Different Stages of Migraines Patient Might Be Unaware


If you have migraines, you’re familiar with these symptoms. But did you know they characterize the various stages of migraine—and that cuing into them can be the key to more effective treatment? Read on to learn more.Sensitivity to light and sound. Flashing lights and patterns that make it hard to see. Nausea and vomiting.

1. Prodromal (early warning)

When it happens: Several hours to up to two days in advance.
Frequency: About 60% of those with migraines will experience this phase.
Possible symptoms: Anxiety, unexplained energy or feelings of euphoria, irritability, difficulty concentrating, food cravings, sensitivity to smells or noise, fatigue with frequent yawning
What to do: Take the pain reliever your doctor recommended or prescribed. Doing so right now can help you avoid a full-on migraine. This is also a good time to think about possible triggers—for example, ask yourself what you’ve eaten or had to drink, how stressed you are and how much sleep you’ve had.

2. Aura Phase (pre-migraine)

When it happens: About an hour before to right when the headache strikes.
Frequency: About 20% of those with migraines experience this phase, but not necessarily with each migraine.
Possible symptoms: Changes in vision, such as flickering, shimmering or flashing lights, tunnel vision, difficulty focusing, spots of vision loss or zigzag lines that cross your line of sight; skin sensations, such as numbness in your extremities or feelings of tingling or “pins and needles” in the face or hands; trouble speaking, writing or understanding words; muscle weakness
What to do: Immediately take a pain reliever or the medication you’ve been prescribed for your migraine. Make sure you have your migraine tool kit handy and avoid any triggers.

3. Attack Phase (during headache)

When it happens: This is when the actual headache strikes; it can last for hours up to several days.
Frequency: 100% if the migraine is untreated.
Possible symptoms: Throbbing or pulsing pain ranging from mild to severe, often on one side but sometimes both sides of the head; sensitivity to light, sounds and sometimes smells; nausea and vomiting; blurred vision; light-headedness and/or fainting
What to do: Immediately take a pain reliever or medication you’ve been prescribed for your migraine. Relax in a cool, dark, quiet setting.

4. Postdromal (after headache)

When it happens: After the attack phase has subsided, and lasting for a few hours up to two days.
Frequency: Most people who experience the attack phase will experience some form of postdromal phase.
Possible symptoms: Extreme fatigue, sluggishness, confusion, irritability, head pain if you move too quickly or bend over
What to do: If you’ve been taking acute pain relievers, start to cut back so you avoid a rebound headache. Continue to rest and avoid stress or other common triggers.

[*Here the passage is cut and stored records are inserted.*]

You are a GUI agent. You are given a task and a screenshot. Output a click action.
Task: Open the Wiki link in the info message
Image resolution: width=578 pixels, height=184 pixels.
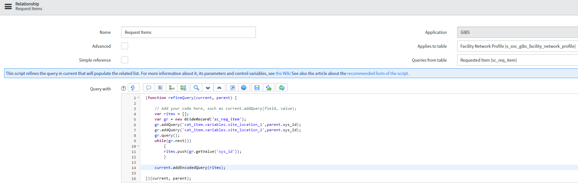coord(283,73)
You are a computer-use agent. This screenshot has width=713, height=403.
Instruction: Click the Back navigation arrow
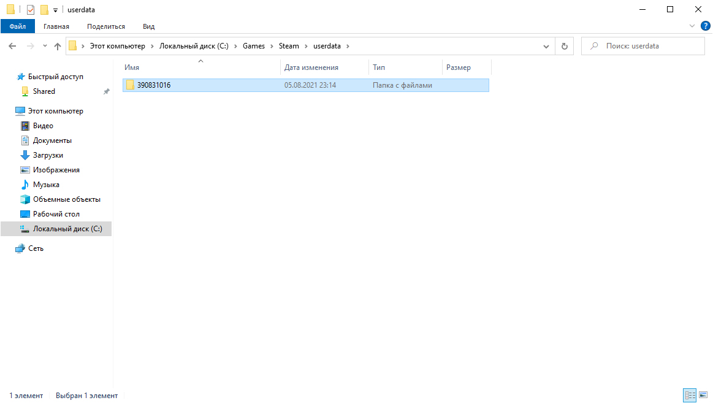(x=12, y=46)
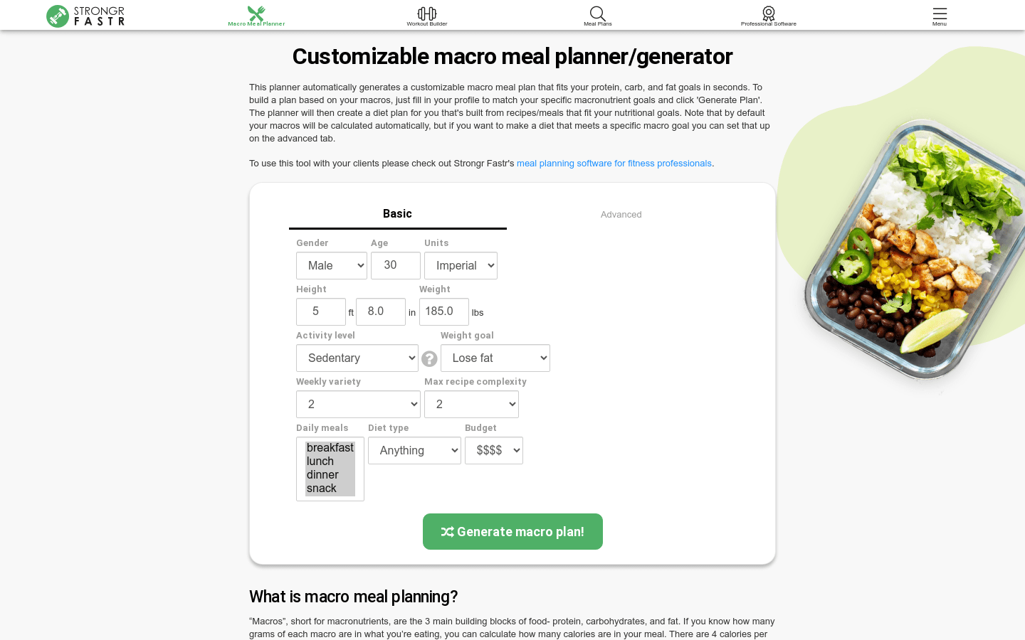
Task: Click the Age input field
Action: pos(395,265)
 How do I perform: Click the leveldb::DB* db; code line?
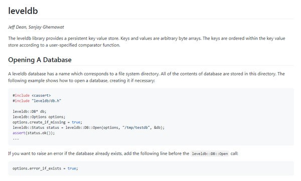(30, 111)
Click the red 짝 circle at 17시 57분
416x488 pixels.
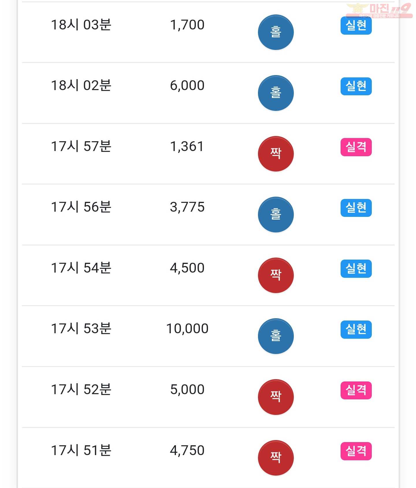(x=276, y=154)
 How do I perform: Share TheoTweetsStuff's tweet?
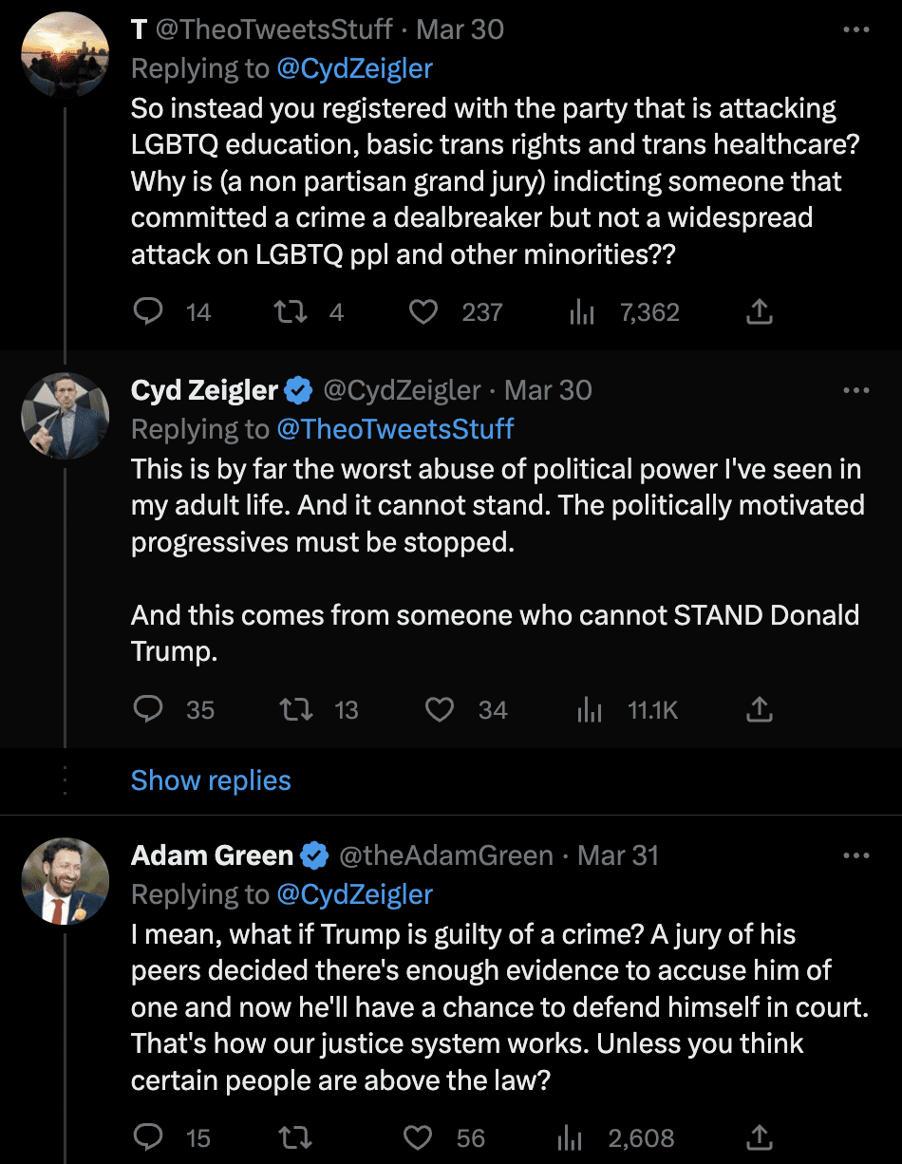point(759,312)
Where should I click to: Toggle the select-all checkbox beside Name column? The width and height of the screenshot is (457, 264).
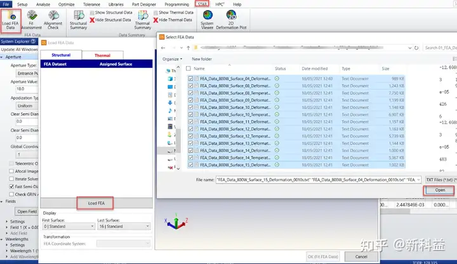pos(189,68)
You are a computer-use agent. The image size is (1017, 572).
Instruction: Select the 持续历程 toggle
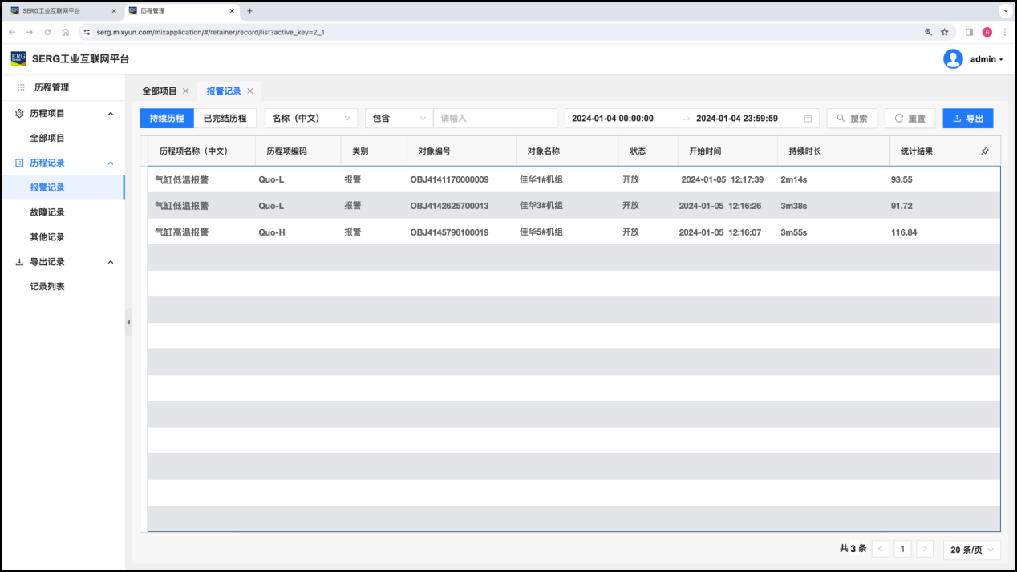(167, 119)
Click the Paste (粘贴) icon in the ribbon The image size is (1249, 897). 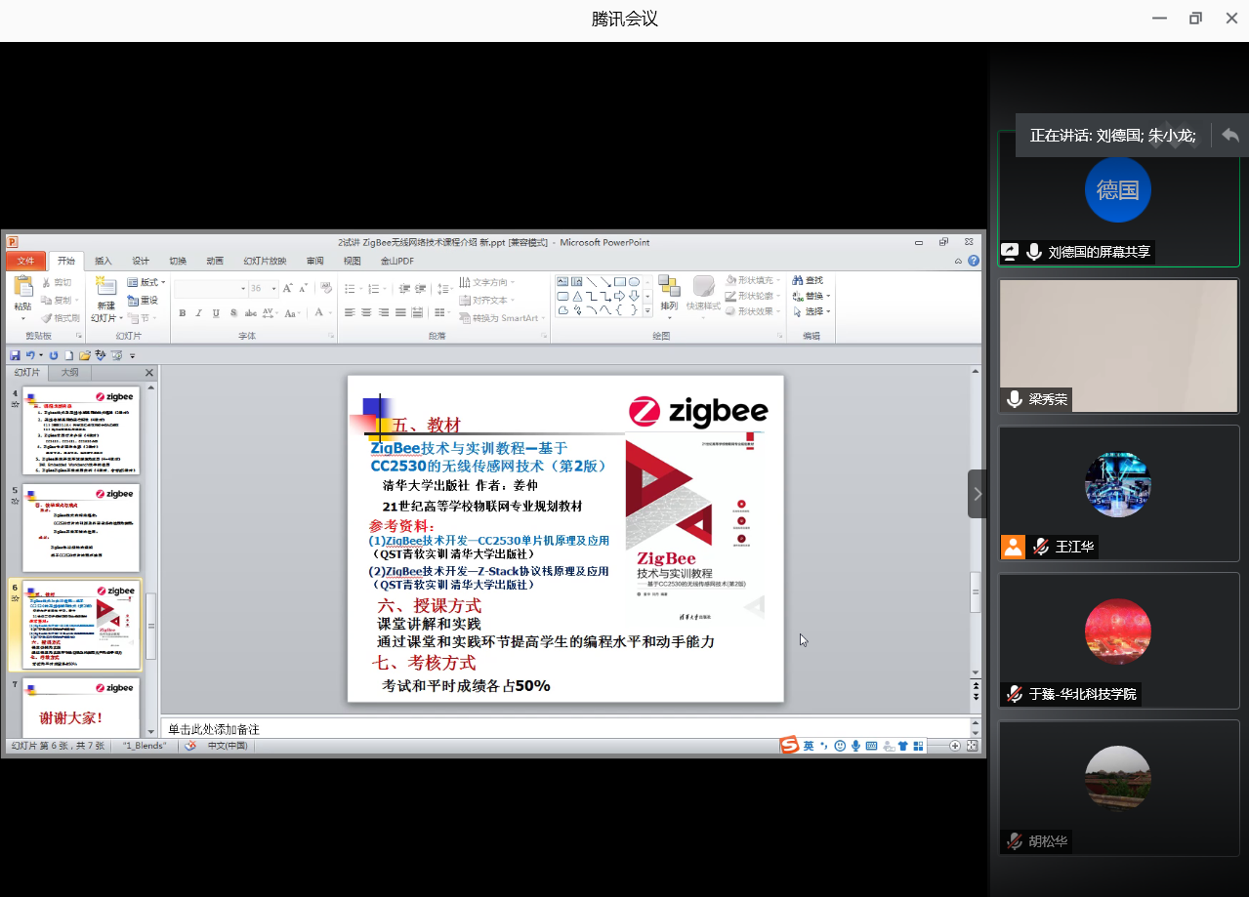point(22,288)
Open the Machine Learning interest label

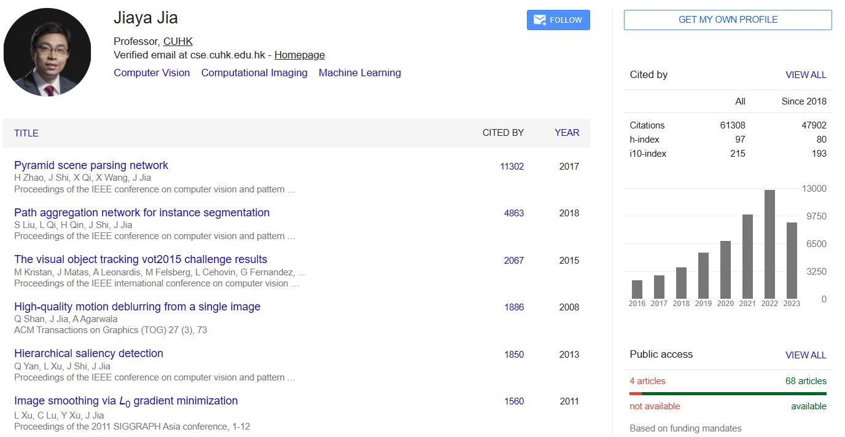coord(360,73)
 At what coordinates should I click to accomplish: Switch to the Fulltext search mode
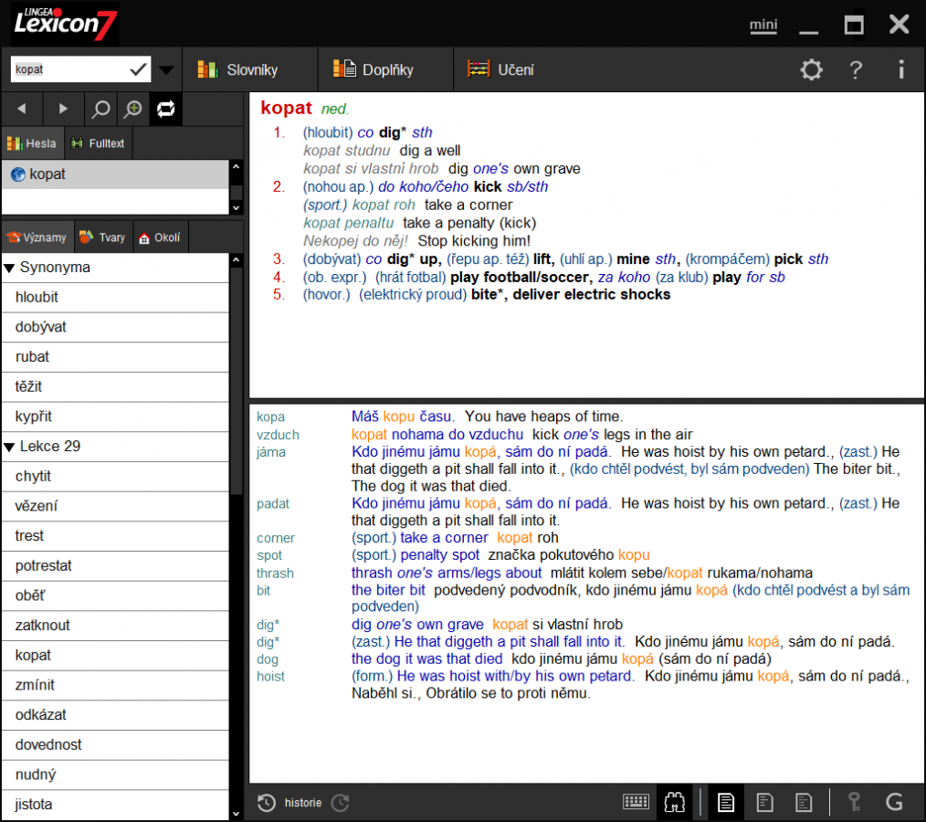98,142
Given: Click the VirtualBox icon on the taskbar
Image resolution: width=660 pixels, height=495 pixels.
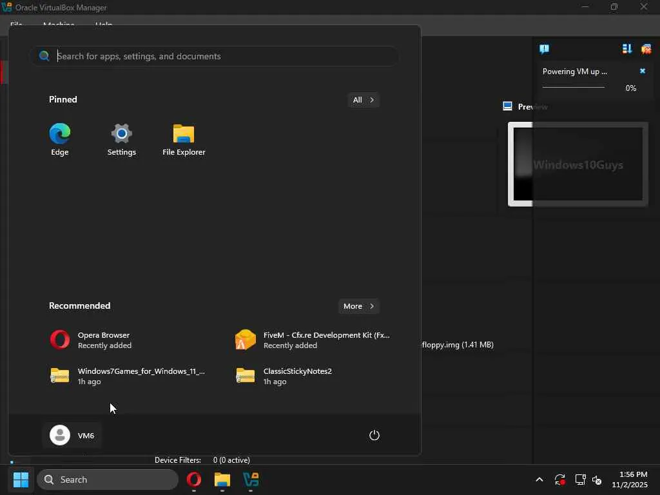Looking at the screenshot, I should [251, 480].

Your migraines may change over time, including how often they happen and how severe they are. Attacks may not always include all of these stages. Also, you may eventually get the migraine aura without having a headache. Since many of the symptoms found in these stages of migraines can also occur in very serious conditions such as stroke or seizures, seek immediate medical help for any new symptoms, or ones that have never been evaluated by your doctor.